# I want to make a white Skeeter Pee.



## olusteebus (Oct 27, 2012)

I have made one batch of SP, 4 pounds of frozen blackberries, 2 pounds of frozen peaches and 64 ounces of realemon. We love it. My neighbor and her mother said it was the best wine she had ever drank!

My wife would like a "white" SP. I know I could just make it with no fruit but I am thinking some fruit would add much needed body. 

What would be a easily available addititive to use. How about a white grape frozen concentrate? What others do you suggest?

Thanks 

Buster


----------



## dralarms (Oct 27, 2012)

Start with welches white grape juice.


----------



## olusteebus (Oct 27, 2012)

That is what I was thinking. Should be pretty good.


----------



## keena (Oct 27, 2012)

You could try the flavor extracts at the lhbs.

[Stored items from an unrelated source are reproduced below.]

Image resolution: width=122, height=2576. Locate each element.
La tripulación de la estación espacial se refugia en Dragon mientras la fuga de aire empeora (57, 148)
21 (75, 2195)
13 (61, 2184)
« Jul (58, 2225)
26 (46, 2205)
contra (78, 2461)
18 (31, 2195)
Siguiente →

You could flavor it however you wanted then and it would still look white


----------



## Deezil (Oct 27, 2012)

Banana, apple, pear, pineapple - they're all yellow-ish / white wine looking


----------



## nate0001 (Oct 30, 2012)

I did a banana, peach, pineapple, and mango. Turned out good and have had people say it tasted similar to a certain kind of white wine. I don't remember which they likened it to though.


----------



## olusteebus (Nov 20, 2012)

I am going to try a gallon of white grape Peach concentrate sp with a dryness of about 1.01. In addition, I will make a gallon of cranberry (concentrate). I am thinking of making an apple (concentrate) with mulling spices for my wife and friends in small bottles for the holidays.


----------



## MurphyTexas (Nov 20, 2012)

It all sounds good to me.


----------